# Holt-Winters Demo

Holt-Winters is a time-series analysis technique, used in both forecasting future entries in a time series as well as in providing exponential smoothing, where weights are assigned against historical data with exponentially decreasing impact. It does this by analyzing three components of the data: level, trend, and seasonality. 

The model can take array-like objects, either in host as NumPy arrays or in device (as Numba or cuda_array_interface-compliant), as well as cuDF DataFrames as the input.
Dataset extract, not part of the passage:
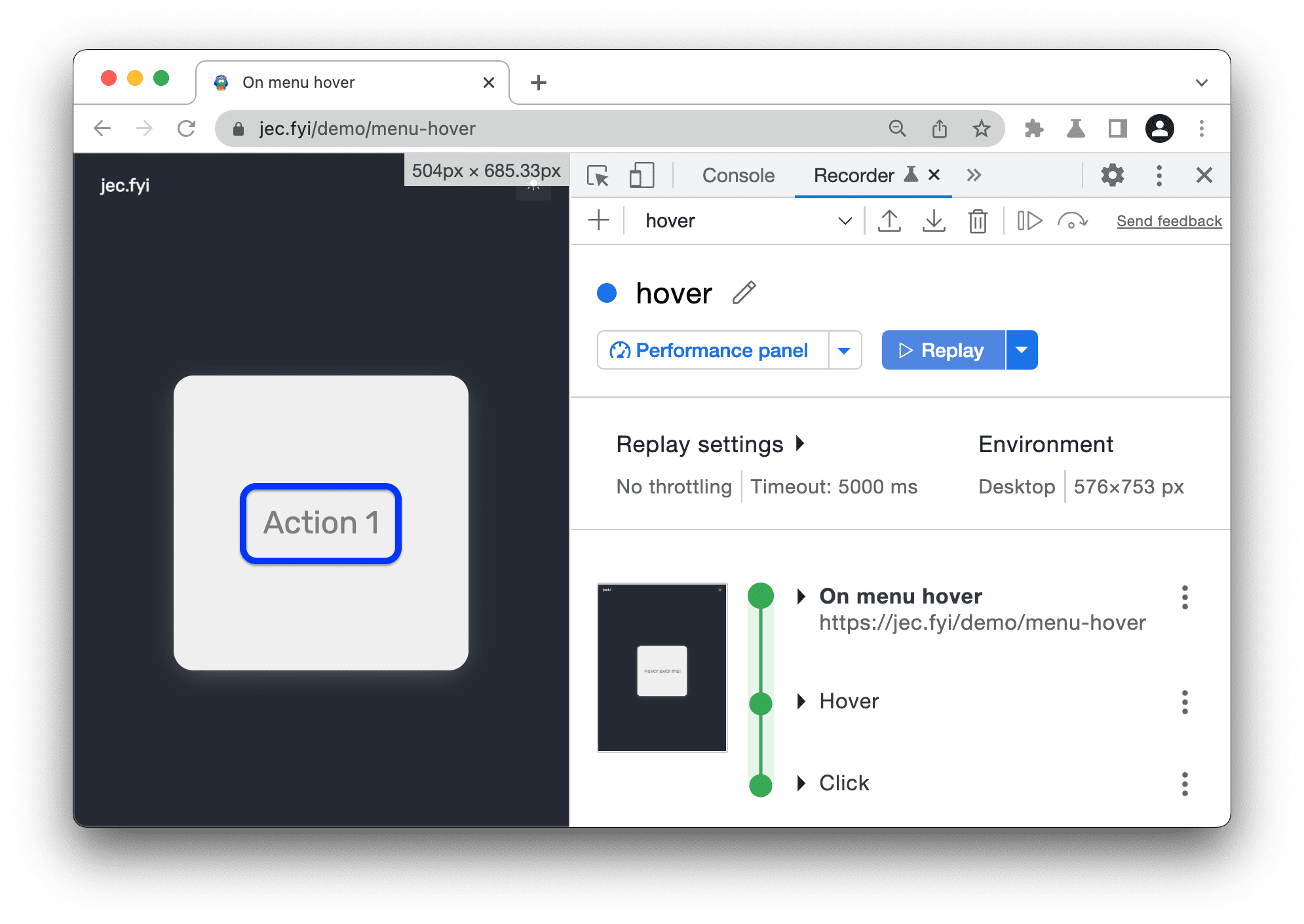
Task: Click the three-dot menu next to Hover step
Action: 1185,699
For information on cuDF, refer to the cuDF documentation: https://docs.rapids.ai/api/cudf/stable

For information on cuML's Holt-Winters implementation: https://rapidsai.github.io/projects/cuml/en/stable/api.html#holtwinters

In [None]:
import os

import numpy as np

import pandas as pd
import cudf as gd

from sklearn.metrics import r2_score

from cuml.tsa.holtwinters import ExponentialSmoothing as cuES
from statsmodels.tsa.holtwinters import ExponentialSmoothing as smES

In [None]:
import warnings
warnings.filterwarnings('ignore')

## Define Parameters

In [None]:
n_series = 500
n_samples = 750

## Generate Data

To create a dataset on which to run Holt-Winters, we will artificially create additive time series by generating trend-components, seasonality-components, and noise-components, and taking the sum. Below we define our time series generator `get_timeseries_components`, which returns a tuple of randomly generated trend (with slope `m` and intercept `b`), season (with frequency `f` and amplitude `amp`), and noise (from a Gaussian distribution with scale `scale`) components of length `fs` -- by adding these parts together, we get a complete series on which to run Holt-Winters.

### Host

In [None]:
def trend(x, m=1, b=0):
    return m*x + b

def sine_season(x, fs=100, f=2, amp=1):
    return amp * np.sin(2*np.pi*f * (x/fs))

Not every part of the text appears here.